-- SOURCE MATERIAL --
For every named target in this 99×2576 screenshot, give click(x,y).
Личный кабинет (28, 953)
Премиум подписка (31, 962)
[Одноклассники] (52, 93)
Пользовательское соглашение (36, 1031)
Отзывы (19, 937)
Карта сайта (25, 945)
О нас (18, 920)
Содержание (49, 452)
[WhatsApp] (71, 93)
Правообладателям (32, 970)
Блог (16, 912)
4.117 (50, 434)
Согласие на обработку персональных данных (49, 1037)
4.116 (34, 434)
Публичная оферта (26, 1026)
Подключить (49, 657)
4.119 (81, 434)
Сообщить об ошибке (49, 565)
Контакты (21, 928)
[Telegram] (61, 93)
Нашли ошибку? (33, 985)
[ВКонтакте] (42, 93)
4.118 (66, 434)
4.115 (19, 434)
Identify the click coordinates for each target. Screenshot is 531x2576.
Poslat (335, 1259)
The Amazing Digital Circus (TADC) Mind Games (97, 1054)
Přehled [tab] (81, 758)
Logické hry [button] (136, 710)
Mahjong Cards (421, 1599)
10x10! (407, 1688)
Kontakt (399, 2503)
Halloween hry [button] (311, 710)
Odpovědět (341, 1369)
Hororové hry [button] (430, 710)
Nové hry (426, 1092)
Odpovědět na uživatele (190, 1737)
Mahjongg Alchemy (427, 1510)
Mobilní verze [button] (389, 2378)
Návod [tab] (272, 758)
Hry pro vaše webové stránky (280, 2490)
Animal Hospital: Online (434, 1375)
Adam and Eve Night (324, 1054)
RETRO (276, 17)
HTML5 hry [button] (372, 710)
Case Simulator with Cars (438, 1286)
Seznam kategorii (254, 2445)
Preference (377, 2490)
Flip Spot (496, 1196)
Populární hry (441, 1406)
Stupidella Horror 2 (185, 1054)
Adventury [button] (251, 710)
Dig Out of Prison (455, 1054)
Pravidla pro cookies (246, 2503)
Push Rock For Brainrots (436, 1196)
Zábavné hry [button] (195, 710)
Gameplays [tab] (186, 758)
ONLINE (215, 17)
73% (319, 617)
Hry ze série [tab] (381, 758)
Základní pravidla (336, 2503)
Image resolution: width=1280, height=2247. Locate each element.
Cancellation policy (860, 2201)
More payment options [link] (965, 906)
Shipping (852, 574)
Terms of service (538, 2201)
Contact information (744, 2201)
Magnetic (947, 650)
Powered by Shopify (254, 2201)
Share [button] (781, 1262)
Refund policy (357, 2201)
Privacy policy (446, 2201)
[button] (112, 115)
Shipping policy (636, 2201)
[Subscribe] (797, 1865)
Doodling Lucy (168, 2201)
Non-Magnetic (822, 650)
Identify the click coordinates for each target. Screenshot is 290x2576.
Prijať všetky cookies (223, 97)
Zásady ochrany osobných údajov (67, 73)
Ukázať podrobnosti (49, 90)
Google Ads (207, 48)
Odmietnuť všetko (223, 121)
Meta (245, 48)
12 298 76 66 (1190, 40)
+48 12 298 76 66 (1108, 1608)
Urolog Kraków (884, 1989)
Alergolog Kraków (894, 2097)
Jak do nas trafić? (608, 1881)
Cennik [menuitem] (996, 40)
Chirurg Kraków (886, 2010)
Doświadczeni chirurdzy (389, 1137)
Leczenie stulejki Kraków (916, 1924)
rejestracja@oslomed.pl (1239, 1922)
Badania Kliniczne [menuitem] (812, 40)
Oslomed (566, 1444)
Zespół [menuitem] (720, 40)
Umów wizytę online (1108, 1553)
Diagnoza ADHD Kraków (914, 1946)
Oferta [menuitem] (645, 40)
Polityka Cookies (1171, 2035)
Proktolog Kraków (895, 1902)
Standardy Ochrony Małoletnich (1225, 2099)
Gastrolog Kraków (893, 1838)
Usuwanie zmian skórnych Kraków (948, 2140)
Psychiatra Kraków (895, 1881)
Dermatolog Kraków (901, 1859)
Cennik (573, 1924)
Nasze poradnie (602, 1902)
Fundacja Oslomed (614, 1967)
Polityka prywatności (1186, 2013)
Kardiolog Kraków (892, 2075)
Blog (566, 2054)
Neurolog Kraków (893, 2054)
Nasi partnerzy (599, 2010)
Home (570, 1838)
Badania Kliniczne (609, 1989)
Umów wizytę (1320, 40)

-- ASSIGNED TASK --
State how many lines in the material above hold the word "click". Add nothing else.

-- EXERCISE RESULT --
3